Gefährlich? Mark Webber kann das nicht finden. Die Kritik an seiner "Taxifahrt" beim Großen Preis von Singapur hält der Red-Bull-Pilot für komplett übertrieben. Der Australier hatte sich auf dem Kurs vom Kollegen Fernando Alonso über die Ziellinie chauffieren lassen.

Hamburg - Nach seiner gefährlichen Taxifahrt beim Grand Prix von Singapur hat Mark Webber mit Unverständnis und dem ihm eigenen Humor auf seine Verwarnung reagiert. Der Australier veröffentlichte am Dienstag im Kurznachrichtendienst Twitter eine Foto-Collage, auf der frühere Formel-1-Mitfahrgelegenheiten zu sehen sind. "Ja, ich dachte, es wurde schon zuvor gemacht", schrieb der Red-Bull-Teamkollege von WM-Champion Sebastian Vettel.

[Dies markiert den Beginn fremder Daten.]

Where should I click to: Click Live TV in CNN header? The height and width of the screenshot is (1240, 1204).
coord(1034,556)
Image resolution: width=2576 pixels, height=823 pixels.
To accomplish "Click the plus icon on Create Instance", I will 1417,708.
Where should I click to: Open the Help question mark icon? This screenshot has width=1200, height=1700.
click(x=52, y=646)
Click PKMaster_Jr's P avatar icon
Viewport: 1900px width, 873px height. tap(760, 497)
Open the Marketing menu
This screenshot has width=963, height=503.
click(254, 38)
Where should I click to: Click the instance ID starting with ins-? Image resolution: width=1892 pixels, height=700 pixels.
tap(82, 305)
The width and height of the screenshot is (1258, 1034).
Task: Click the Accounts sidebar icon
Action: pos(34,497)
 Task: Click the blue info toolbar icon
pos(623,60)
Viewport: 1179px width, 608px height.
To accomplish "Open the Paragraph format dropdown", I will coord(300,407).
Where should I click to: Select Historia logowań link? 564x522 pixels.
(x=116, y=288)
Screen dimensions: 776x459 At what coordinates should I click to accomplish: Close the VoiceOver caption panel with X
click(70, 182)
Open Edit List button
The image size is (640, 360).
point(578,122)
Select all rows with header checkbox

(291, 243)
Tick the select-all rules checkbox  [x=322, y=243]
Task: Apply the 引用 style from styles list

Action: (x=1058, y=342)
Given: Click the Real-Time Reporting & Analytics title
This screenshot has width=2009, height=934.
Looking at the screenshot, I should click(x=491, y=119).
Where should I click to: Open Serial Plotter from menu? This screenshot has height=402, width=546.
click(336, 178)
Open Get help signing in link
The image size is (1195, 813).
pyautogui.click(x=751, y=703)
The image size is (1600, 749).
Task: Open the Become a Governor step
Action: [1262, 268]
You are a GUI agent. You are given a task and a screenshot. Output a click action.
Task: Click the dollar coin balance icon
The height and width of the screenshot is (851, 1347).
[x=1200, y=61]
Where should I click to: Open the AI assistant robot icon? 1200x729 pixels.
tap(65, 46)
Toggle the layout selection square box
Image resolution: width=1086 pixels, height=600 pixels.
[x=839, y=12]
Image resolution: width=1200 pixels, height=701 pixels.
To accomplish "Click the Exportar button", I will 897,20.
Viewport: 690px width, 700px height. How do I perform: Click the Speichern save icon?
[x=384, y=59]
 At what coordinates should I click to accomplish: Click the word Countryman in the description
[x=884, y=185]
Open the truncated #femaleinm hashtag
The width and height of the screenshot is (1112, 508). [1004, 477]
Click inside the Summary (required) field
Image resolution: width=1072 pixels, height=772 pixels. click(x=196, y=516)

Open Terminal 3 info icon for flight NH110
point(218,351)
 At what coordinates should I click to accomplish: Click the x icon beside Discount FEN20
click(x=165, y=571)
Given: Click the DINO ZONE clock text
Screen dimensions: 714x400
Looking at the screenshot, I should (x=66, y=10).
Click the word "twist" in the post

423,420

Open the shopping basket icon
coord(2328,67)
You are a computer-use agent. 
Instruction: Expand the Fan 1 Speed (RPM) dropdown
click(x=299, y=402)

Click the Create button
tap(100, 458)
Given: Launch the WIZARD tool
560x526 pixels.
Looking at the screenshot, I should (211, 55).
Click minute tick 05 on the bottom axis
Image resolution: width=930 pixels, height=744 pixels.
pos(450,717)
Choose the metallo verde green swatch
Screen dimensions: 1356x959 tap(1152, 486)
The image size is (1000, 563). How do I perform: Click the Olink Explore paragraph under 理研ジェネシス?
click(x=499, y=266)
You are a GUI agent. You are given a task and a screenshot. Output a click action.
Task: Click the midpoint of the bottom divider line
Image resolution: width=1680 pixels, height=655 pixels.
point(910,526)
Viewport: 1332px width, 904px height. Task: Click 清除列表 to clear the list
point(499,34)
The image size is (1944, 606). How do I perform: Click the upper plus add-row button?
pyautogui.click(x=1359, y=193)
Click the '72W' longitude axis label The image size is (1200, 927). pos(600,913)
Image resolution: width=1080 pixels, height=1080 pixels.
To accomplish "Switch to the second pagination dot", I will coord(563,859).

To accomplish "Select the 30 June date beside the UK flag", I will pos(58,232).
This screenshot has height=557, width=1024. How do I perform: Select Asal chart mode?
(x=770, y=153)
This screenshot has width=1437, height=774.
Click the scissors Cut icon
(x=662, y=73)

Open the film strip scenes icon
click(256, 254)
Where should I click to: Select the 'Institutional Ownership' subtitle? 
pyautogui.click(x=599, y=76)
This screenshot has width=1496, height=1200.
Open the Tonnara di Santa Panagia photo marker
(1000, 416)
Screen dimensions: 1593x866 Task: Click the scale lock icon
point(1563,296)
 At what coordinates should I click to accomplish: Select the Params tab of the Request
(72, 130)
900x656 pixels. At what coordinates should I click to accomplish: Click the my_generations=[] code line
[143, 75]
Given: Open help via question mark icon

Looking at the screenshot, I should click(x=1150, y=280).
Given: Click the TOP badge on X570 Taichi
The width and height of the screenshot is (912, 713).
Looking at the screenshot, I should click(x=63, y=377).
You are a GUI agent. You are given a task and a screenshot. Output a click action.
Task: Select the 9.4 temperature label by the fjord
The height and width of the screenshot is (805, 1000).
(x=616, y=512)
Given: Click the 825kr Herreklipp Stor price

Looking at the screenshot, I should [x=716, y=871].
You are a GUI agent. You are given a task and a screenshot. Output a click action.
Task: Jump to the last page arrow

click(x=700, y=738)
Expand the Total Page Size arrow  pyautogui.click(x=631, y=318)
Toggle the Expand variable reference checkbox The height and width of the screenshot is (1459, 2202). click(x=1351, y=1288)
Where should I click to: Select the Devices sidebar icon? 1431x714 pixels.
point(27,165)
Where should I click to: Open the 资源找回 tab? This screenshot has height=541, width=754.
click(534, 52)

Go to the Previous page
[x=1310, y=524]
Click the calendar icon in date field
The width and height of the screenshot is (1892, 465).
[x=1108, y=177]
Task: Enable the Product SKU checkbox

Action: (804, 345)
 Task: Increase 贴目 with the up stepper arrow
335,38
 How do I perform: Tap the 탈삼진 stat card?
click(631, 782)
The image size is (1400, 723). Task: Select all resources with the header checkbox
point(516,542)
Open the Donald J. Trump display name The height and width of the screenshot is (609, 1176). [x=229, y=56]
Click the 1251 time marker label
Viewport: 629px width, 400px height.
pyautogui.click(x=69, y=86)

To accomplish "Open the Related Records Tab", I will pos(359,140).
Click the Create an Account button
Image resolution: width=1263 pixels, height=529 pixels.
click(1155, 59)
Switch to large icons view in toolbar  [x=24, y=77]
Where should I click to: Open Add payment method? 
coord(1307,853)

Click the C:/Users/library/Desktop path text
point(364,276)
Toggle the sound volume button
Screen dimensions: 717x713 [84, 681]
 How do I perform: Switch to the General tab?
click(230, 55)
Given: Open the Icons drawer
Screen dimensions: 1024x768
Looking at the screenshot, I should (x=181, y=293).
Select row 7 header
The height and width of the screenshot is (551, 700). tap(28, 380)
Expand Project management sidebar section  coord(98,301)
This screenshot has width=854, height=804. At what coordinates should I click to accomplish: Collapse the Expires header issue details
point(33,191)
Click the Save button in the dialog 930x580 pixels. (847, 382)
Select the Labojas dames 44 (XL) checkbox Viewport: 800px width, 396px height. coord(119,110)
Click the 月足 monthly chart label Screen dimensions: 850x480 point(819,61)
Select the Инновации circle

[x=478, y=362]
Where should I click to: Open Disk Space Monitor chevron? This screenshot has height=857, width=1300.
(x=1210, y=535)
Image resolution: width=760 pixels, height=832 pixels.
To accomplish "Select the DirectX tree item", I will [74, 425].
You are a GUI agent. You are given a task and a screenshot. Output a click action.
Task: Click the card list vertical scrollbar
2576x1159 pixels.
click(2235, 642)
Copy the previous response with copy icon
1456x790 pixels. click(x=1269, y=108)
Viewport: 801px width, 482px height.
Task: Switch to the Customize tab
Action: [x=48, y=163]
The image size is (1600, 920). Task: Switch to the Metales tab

Webber war am Sonntag beim Nachtrennen in Singapur kurz vor Ende ausgeschieden. Der 37-Jährige stellte seinen Wagen ab, lief aber zurück auf die Strecke und wurde schließlich von Fernando Alonso im Ferrari quasi als Anhalter mitgenommen. Die Szene spielte sich allerdings unmittelbar nach einer 90-Grad-Kurve ab, als unter anderen Mercedes-Pilot Lewis Hamilton angefahren kam.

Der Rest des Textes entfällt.